- The Washington Times - Thursday, January 19, 2023

Amazon is cutting the charity wing of the company, AmazonSmile, citing a failure to provide enough help to enough groups.

In a statement released Wednesday, Amazon announced that the program, which has given millions since its founding in 2013, would close Feb. 20.

The statement expressed disappointment with the progress of the program over the past decade.

“However, after almost a decade, the program has not grown to create the impact that we had originally hoped. With so many eligible organizations — more than 1 million globally — our ability to have an impact was often spread too thin,” the statement reads.

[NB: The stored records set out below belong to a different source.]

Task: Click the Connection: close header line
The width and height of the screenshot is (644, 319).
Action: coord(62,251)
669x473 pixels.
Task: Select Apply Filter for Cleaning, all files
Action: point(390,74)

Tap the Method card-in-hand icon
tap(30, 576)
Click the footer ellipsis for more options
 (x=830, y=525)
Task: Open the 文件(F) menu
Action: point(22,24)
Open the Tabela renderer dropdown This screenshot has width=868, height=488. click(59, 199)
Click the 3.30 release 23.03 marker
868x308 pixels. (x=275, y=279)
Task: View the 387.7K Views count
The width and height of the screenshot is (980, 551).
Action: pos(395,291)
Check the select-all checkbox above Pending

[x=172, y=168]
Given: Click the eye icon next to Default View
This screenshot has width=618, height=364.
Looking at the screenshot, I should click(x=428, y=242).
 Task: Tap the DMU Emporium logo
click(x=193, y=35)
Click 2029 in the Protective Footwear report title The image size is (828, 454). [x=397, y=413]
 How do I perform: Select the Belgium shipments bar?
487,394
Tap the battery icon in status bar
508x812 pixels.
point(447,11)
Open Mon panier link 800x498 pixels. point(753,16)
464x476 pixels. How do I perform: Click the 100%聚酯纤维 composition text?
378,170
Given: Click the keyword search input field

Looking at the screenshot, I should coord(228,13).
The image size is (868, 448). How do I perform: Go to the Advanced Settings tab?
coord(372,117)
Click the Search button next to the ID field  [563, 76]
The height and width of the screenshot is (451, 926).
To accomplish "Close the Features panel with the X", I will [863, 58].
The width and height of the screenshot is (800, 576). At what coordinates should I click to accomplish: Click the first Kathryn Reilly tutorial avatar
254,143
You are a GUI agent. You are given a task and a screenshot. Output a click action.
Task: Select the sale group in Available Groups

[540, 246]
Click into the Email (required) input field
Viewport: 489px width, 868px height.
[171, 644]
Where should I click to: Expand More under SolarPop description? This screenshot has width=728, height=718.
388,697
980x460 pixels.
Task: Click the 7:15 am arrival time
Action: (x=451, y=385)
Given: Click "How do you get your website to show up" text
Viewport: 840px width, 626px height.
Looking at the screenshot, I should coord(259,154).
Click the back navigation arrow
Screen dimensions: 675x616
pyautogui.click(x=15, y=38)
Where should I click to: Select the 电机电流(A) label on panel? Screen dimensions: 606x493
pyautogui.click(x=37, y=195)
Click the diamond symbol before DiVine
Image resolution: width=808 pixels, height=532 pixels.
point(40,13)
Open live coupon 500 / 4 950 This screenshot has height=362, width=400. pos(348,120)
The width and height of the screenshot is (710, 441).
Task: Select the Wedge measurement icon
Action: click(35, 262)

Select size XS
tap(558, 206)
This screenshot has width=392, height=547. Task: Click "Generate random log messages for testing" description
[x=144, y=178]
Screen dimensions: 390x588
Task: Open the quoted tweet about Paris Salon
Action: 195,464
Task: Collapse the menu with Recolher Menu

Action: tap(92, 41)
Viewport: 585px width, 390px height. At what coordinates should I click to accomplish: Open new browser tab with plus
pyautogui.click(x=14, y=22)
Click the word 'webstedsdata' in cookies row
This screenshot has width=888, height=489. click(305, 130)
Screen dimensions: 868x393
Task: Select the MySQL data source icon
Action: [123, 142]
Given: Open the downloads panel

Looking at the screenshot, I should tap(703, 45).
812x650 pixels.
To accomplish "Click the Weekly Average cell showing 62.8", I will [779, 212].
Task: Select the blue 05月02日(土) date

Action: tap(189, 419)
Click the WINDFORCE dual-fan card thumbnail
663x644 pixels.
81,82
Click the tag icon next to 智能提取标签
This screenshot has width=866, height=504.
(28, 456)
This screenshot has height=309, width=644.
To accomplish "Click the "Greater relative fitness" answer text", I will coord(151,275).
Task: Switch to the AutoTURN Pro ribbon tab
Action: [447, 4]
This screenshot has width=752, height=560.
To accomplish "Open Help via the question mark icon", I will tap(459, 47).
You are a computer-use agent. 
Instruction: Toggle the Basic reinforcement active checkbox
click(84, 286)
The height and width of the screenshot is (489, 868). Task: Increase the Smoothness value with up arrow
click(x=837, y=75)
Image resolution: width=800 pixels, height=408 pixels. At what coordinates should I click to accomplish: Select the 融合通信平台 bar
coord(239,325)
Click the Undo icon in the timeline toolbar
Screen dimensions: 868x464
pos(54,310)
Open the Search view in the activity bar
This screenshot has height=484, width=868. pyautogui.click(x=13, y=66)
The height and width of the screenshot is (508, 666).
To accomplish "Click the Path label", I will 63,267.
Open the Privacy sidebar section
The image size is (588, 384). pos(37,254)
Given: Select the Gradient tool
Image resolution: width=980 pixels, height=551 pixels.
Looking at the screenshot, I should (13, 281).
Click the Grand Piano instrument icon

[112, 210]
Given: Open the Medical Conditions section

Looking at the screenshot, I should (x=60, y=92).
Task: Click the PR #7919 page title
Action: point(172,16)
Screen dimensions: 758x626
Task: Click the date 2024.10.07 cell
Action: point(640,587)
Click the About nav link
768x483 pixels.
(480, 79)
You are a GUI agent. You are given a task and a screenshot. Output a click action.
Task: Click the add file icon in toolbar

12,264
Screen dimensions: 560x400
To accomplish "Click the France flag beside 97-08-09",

The company is offering one-time payments equalling about one-quarter of what companies received in 2022 to ease the transition.

The program donated, from the company’s own funds, 0.5% of each purchase to a charity of the customer’s choosing.

Most nonprofits were allowed to participate in the program, which has donated over $400 million over its lifetime, except those Amazon designates as hate groups. 

However, a spokesperson told the Washington Post, there was a clear disparity in the amount of money given to charities through the program.

Only four organizations received over $1 million: the American Red Cross, ASPCA, St. Judes Children’s Hospital and the Nature Conservancy.

While total donations numbered in the hundreds of millions of dollars, the average donation for 2021 was less than $230.

Despite the cuts to charity, Amazon still intends to invest in areas that can make “meaningful change.”

“We’ve partnered with food banks in 35 U.S. cities to deliver more than 23 million meals, using our logistics infrastructure to help families in need access healthy food — and we plan to deliver 12 million more meals this year alone,” the announcement reads.

The slow growth of AmazonSmile likely made it an easy target for cuts during a tough financial time for Amazon.

Following many other tech companies making similar cuts, the retail giant announced that in 2023 it would be cutting 18,000 jobs.